Chapu Apaolaza
La naturaleza no habla, picha
El país es una enorme coreografía de estados de ánimo sincronizados
Iba a ponerme en la cola de Doña Manolita y solo quedan las colas del hambre. Por momentos, a Madrid da gusto verla. Se ha levantado el día con un frío y un sol secos como de Castilla, como del invierno en la Mudarra de ... Guillermo Garabito. Cómo susurra la M-40 la melodía lejana de las civilizaciones. Es un sonido mejor que el del mar. Hubo un tiempo de silencio y de vacío, y en la rotonda loca solo rugían los motores de los coches de muertos y las sirenas mudas de azul espanto. Porque hace no mucho, en España iban las ambulancias calladas. A qué ponerles música, si en la calle no había más que perros, enterradores y el Tito Enrique cuando sacaba la bolsa de latas vacías de los bajos de Argüelles haciendo ruido a propósito para demostrarse que estaba vivo. Ahora se habla de Kamala y de la vacuna.
Al ARN mensajero, rider de la primavera, le voy a escribir un poema en la puerta del baño del bar ‘Cuando esto pase’, si es que pasa y si es que quedan bares. Voy al 2021 con la ilusión de los enamorados cuando caminan hacia la primera cita. Me creo hasta lo que dice el ministro de Sanidad. En las puertas de los colegios, a los críos les apuntan en la frente con un termómetro como si fuera un revólver, pero ya suenan los recreos como peleas de gorriones. Sonrío pensando en las cosas del Gobierno. Cómo me gustó el viaje de Iglesias a Bolivia, con el himno cambembo, el trance de pachamama del galapagarato, el desbarajuste y la representación final de España como lo que siempre sospechamos que fue: otra cosa bananera del Foro de Sao Paulo. Hubo un tiempo en el que decíamos que no éramos Zambia o que no éramos Uganda, ni siquiera éramos Italia. Ahora no somos ni España. Me cuentan que con los bares cerrados, Donosti a la anochecida parece Stuttgart. Va la gente por la calle sin ir a ninguna parte. En pandemia se sale porque hay que salir, se corre porque hay que correr, se aplaude porque hay que aplaudir y se muere porque hay que morirse. El país es una enorme coreografía de estados de ánimo sincronizados.

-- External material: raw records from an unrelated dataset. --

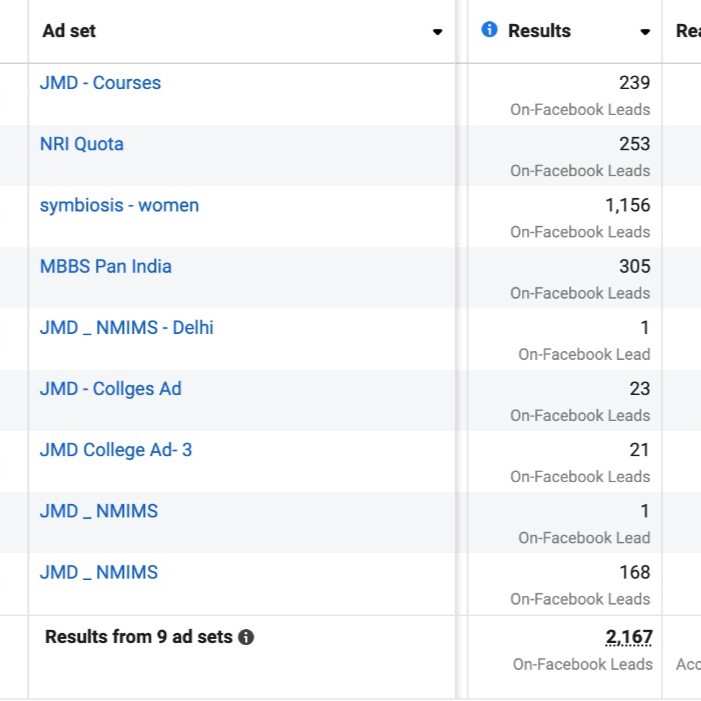
Task: Open the JMD _ NMIMS ad set with 168 leads
Action: pos(99,572)
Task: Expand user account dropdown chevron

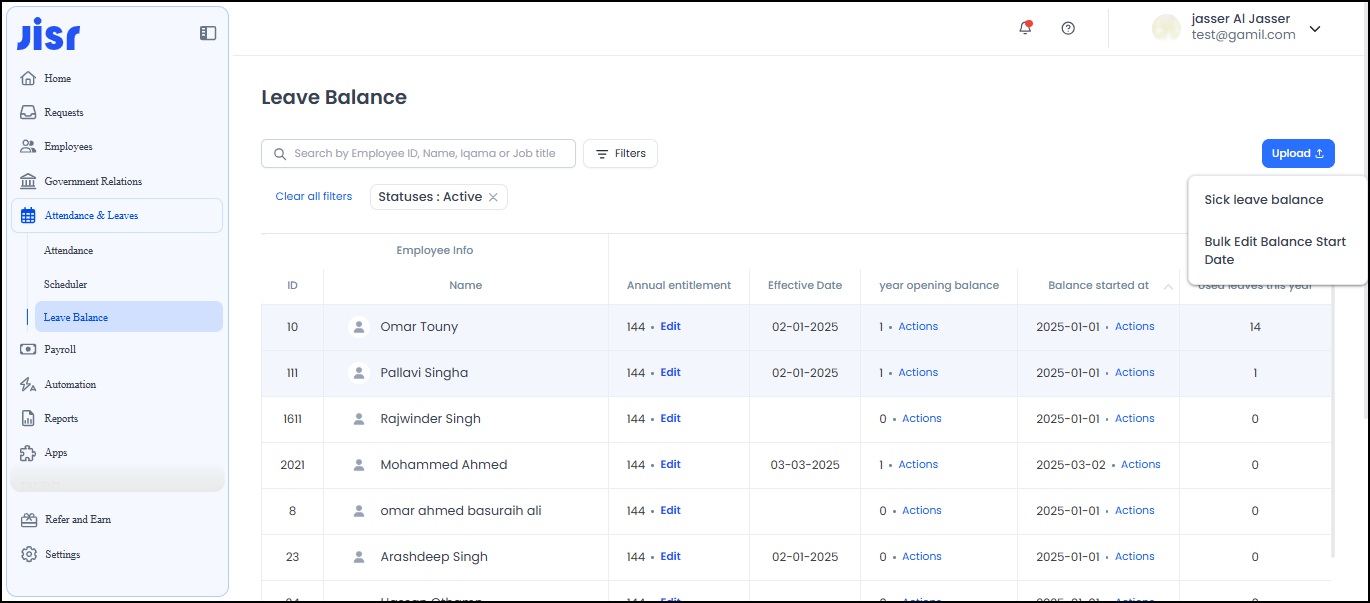Action: (x=1315, y=29)
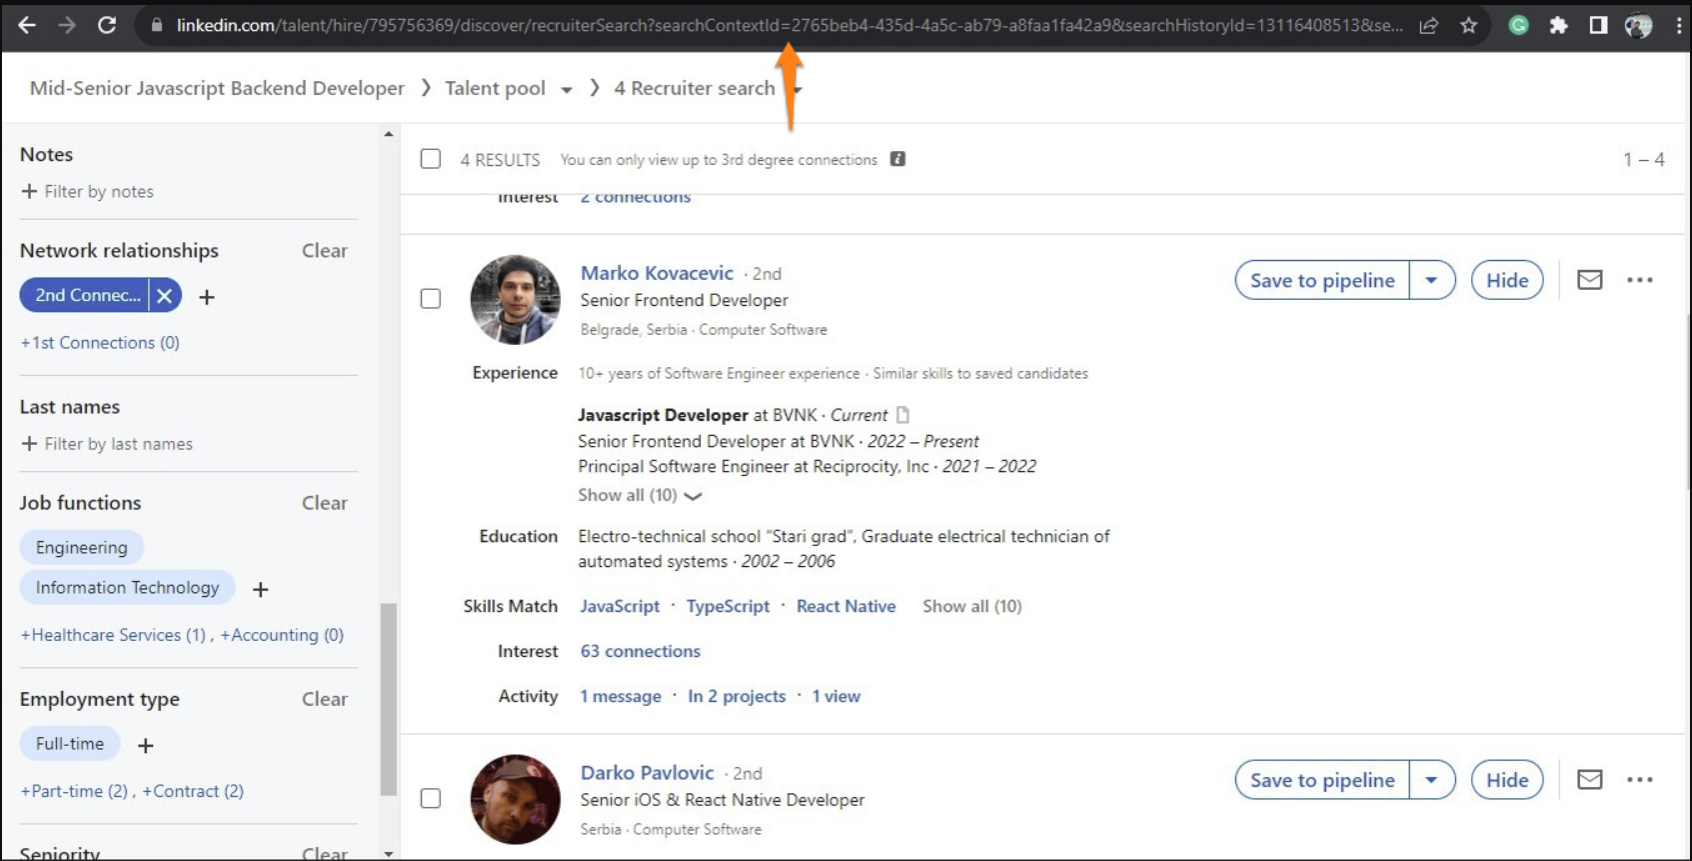Check the select-all results checkbox
Screen dimensions: 1692x861
click(431, 159)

Ahora se dice que qué horror lo de Trump y que las medidas funcionan; ayer que había que cerrar. También dicen que saldremos de esta sin haber aprendido nada. ¡Qué bien! Ojalá. Guardo la esperanza de que el coronavirus deje el mundo como estaba. A mí el mundo me gustaba mucho y me gusta aún cuando sigue adelante como si no hubiera pasado nada, como si fuéramos los mismos. Reniego del cilicio moral del que hemos ofendido a un ser superior y la pandemia supone un castigo a nuestra indecencia. Esto lo dicen los nuevos curillas a los que se puede reconocer fácilmente en Twitter porque sostienen sin rubor que la naturaleza nos ha enviado un mensaje que no escuchamos. ¡La naturaleza no habla, picha! La naturaleza no dice nada. No es nadie. Nosotros somos la naturaleza: el rider, la vieja, el niño, el borracho, la puta, el soldado y Santiago naciendo en Rosario (Argentina) a orillas del Paraná y del Metropolitano emocional de la nostalgia de sus padres, tan lejos de Madrid. La naturaleza es el ministro de Sanidad y el ejecutivo de la farmacéutica de la Viagra, malvado icono del capitalismo que, mira por dónde, va terminar salvándonos el pellejo. Esos son la vida que se abre paso, y no los ciervos en las gasolineras.